# The Gospel according to Jesus



## Preach (Jun 5, 2006)

In Mark 1:14-15, we have a specimen of Jesus' preaching. In v.15, He says to "repent, and belive the Gospel". In v.14, He seems to equate, or relate that to the "kingdom of God". 

The Apostle Paul defines "the Gospel" in 1 Corinthians 15 uniquely as 'the death, burial, and resurrection' of Christ.

Question: What did Jesus mean by the term "the Gospel"? Any help/thoughts are appreciated?

"In Christ",
Bobby


----------



## Texas Aggie (Jun 6, 2006)

The Gospel is defined in 1 Corinthians 15:1-4.

Gospel: Christ died for our sins "according to the scriptures"--he was buried and rose again the third day "according to the scriptures."

His death "according to the scriptures" proves His divinity. If He did not die "according to the scriptures," then He is simply not God.


----------



## Robin (Jun 6, 2006)

> _Originally posted by Preach_
> In Mark 1:14-15, we have a specimen of Jesus' preaching. In v.15, He says to "repent, and belive the Gospel". In v.14, He seems to equate, or relate that to the "kingdom of God".
> 
> The Apostle Paul defines "the Gospel" in 1 Corinthians 15 uniquely as 'the death, burial, and resurrection' of Christ.
> ...



You're onto something, Bobby!

Jesus' content of his teachings were largely based upon "kingdom" language. Recall, Jesus continually alludes to the kingdom being "at hand"; "my kingdom"; Etc. (Do a word-search on "kingdom" in all the Gospels and notice what Jesus is driving at!)

Since Christ is The King of this Kingdom, he is doing some specific things in his ministry.
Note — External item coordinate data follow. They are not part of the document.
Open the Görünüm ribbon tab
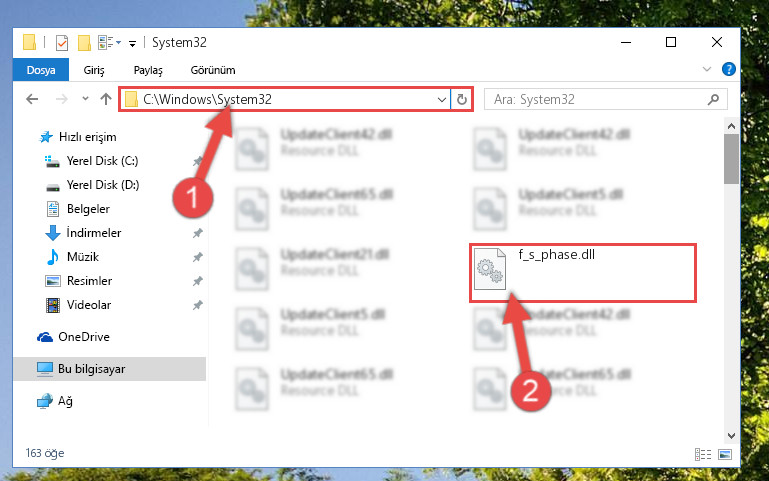The height and width of the screenshot is (481, 769). pyautogui.click(x=213, y=70)
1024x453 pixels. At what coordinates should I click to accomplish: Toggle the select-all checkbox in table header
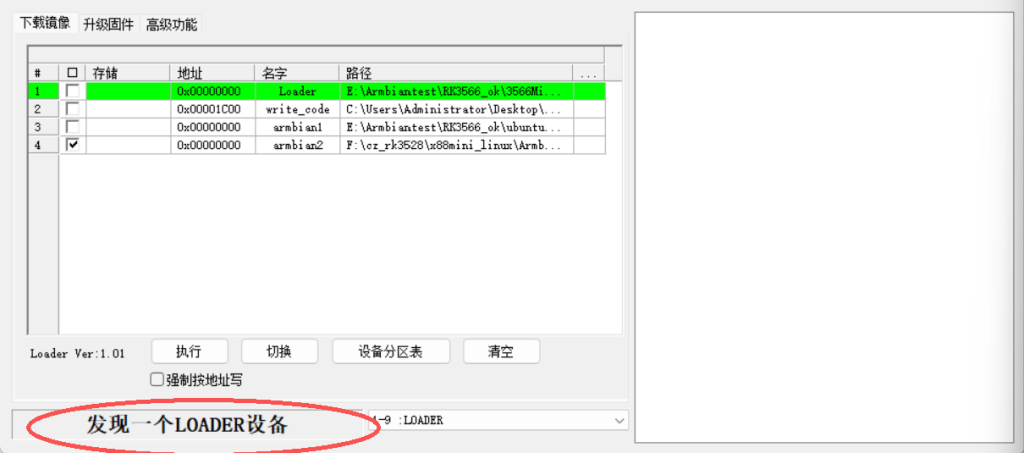click(72, 73)
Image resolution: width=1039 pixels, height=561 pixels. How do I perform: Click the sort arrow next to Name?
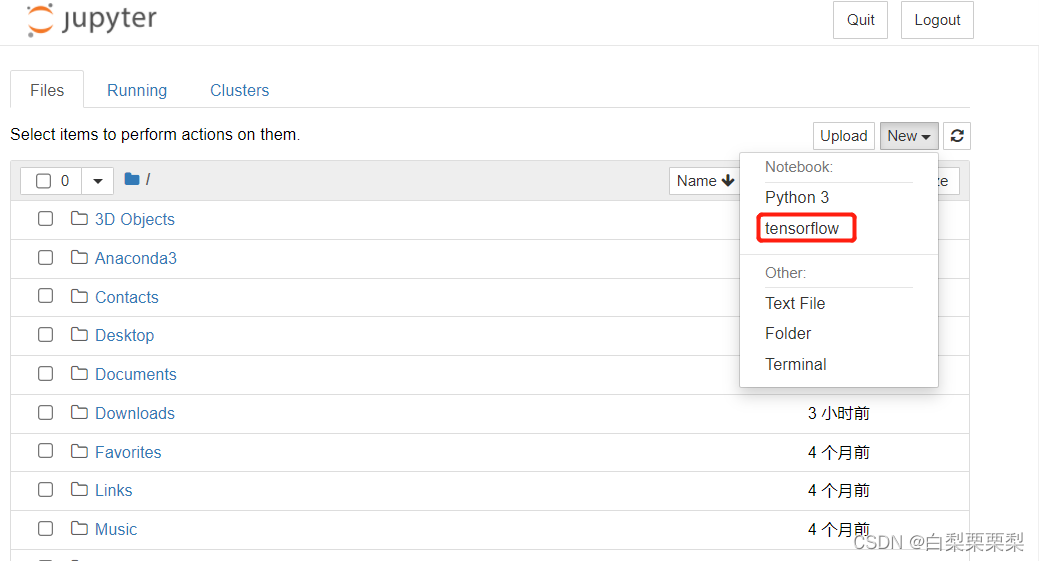[x=728, y=180]
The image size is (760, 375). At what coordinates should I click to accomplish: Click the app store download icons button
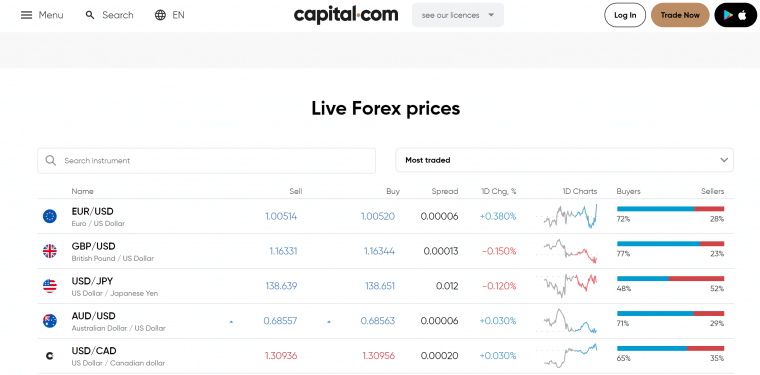[735, 15]
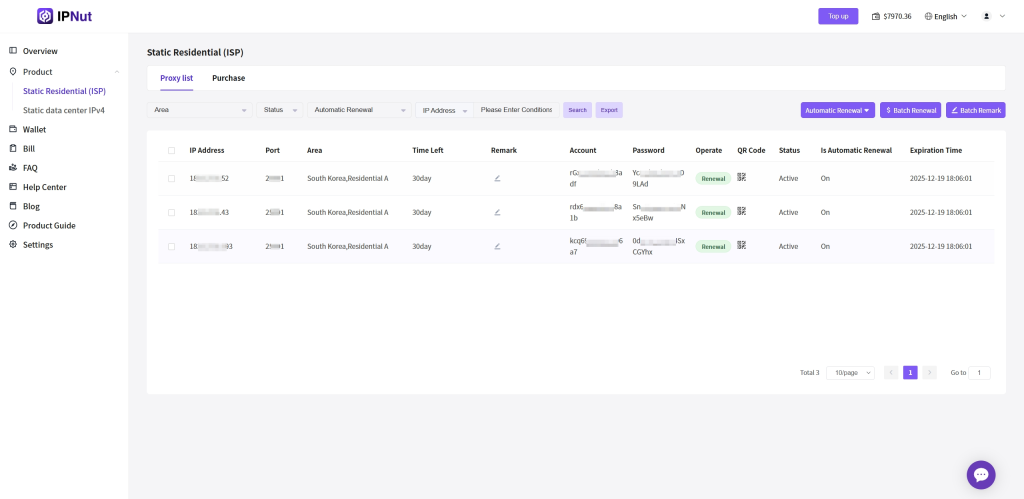Click the Top up button
1024x499 pixels.
click(838, 16)
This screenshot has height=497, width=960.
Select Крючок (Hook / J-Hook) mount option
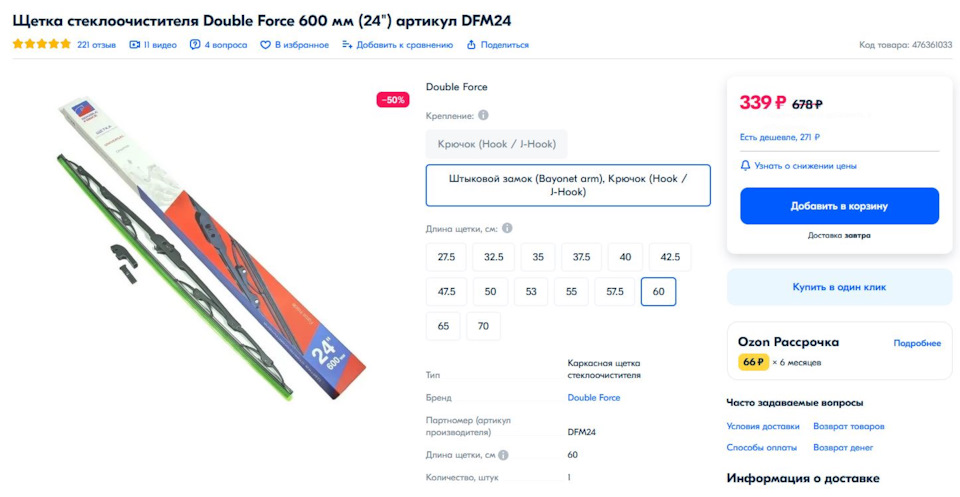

One is, acting as the last OT prophet, Jesus both pronounces blessings and curses (in a judicial manner) upon Israel; he inaugurates the "New Covenant" and ratifies it upon a Roman cross in blood (see Genesis 15 where YHWH swears the oath to Abraham) and in the NT, Jesus, the God-man, indeed fulfills that Promise made to Abraham! In Mark, Jesus (the greater "Moses") mediates the New Covenant, leading his people "through the desert" in a "new exodus," feeding them manna from heaven; healing the sick; proving his authority over nature - as his miracles attest to. Remember, all the OT types that point to Christ? This is why Christ is said to have fulfilled them ALL. There is not one thing that Jesus says or does that is random or without pregnant eschatalogical meaning.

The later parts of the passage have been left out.